Ostatniej nocy, gitarzysta Adrian Belew ogłosił, że opuszcza jeden z największych klasyków industrialowo metalowych klasyków- Nine Inch Nails.
Belew od jakiegoś czasu współpracuje z Talking Heads i King Crimson’em. Stąd ostatni wpis na facebookowym fanpage’u Consequences of Sound o następującej treści: „hey wszystkim, zanim wszystko zajdzie za daleko pozwólcie mi powiedzieć to: bardzo szanuję Trenta Reznora (wokalista zespołu) i muzykę, którą tworzy . Nie jest to niczyja wina. Wspólnie stwierdziliśmy, że to nie działa. Przepraszam jeśli kogoś rozczarowałem. To naprawdę boli. NIN będzie robił świetne show, ale ja wracam tam gdzie należę: tworzyć FLUX.”

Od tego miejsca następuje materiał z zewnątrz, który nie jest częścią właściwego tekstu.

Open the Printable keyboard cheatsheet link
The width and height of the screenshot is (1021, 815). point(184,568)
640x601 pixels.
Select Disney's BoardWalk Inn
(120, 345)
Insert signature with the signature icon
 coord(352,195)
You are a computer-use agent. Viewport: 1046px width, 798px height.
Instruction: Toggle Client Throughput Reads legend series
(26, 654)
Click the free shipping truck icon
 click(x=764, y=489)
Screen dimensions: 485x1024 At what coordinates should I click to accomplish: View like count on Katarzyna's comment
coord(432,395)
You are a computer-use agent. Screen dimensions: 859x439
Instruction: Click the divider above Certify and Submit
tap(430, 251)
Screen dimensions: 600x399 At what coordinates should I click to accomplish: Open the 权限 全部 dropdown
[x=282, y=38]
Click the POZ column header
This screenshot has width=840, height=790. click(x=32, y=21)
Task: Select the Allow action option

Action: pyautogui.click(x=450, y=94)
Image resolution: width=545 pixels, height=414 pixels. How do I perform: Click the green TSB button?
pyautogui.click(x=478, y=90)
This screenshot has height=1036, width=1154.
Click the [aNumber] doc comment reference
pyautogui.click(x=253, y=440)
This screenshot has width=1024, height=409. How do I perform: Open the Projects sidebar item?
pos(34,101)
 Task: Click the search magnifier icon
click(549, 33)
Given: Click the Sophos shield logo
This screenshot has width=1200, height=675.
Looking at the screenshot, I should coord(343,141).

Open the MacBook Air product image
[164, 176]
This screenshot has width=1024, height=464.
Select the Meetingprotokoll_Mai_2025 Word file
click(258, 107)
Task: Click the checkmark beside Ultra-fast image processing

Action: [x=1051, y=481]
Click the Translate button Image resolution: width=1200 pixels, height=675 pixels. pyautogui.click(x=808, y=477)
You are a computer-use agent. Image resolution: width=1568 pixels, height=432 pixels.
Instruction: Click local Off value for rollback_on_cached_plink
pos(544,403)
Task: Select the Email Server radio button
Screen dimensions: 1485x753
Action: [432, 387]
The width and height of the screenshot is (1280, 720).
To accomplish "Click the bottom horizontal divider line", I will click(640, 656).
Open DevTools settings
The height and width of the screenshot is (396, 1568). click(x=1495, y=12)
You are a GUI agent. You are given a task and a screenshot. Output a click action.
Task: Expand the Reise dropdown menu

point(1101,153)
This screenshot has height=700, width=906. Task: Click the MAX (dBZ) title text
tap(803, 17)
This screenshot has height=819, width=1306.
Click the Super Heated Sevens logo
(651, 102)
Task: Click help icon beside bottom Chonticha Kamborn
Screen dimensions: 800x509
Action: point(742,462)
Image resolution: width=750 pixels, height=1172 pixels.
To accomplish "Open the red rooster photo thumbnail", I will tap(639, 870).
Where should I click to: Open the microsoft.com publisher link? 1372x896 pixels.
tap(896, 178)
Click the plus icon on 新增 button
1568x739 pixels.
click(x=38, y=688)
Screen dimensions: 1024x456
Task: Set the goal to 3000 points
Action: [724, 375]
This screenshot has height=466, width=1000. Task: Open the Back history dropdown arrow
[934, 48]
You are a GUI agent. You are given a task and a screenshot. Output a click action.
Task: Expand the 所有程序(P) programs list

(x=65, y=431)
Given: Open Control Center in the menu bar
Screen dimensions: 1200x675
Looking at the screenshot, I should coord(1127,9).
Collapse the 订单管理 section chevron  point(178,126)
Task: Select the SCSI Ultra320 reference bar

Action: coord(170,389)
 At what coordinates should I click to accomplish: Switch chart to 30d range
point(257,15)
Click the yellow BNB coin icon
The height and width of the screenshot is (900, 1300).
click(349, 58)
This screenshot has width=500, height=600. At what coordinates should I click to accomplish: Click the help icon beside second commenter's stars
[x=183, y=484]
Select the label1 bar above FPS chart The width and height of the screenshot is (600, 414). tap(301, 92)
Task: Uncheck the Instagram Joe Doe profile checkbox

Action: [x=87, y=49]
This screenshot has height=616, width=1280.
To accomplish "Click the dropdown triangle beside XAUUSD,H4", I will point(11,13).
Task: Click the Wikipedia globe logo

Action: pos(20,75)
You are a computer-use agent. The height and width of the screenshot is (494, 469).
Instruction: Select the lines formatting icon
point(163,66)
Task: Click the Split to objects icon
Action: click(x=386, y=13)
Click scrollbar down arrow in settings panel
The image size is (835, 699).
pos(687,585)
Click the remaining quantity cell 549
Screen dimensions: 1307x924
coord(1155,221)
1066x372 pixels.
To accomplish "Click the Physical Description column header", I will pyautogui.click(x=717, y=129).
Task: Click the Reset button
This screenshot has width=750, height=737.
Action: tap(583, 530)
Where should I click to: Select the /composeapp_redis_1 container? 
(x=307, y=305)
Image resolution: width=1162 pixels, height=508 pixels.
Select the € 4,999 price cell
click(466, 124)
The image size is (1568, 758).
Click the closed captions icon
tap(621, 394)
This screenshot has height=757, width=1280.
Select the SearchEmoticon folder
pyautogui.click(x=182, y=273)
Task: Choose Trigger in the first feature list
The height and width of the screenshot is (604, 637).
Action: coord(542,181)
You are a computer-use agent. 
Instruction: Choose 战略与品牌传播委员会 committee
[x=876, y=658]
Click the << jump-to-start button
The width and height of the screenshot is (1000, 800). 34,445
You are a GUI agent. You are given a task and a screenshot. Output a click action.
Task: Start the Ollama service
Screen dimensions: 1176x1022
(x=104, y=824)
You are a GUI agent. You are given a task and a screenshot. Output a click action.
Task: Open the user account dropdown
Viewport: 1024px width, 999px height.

FLUX to solowy projekt Belewa.
Czytaj także: Podsumowanie płytowe września 2013
Jednak to nie jedyny „transfer” NIN. W maju z zespołu odszedł Eric Avery. W tym samym miesiącu ponownie do zespołu wrócił gitarzysta Robin Finck.
Zdjęcie, umieszczone w tym poście pochodzi ze strony internetowej Belewa. I umieszczony został cytat Reznora głoszący: „Adrian Belew jest najbardziej niesamowitym muzykiem na świecie”
Pewnie wielu fanów NIN zgodzi się z tym bez dwóch zdań.
Warto dodać, że 3 sierpnia tego roku wychodzi najnowsza płyta Nine Inch Nails.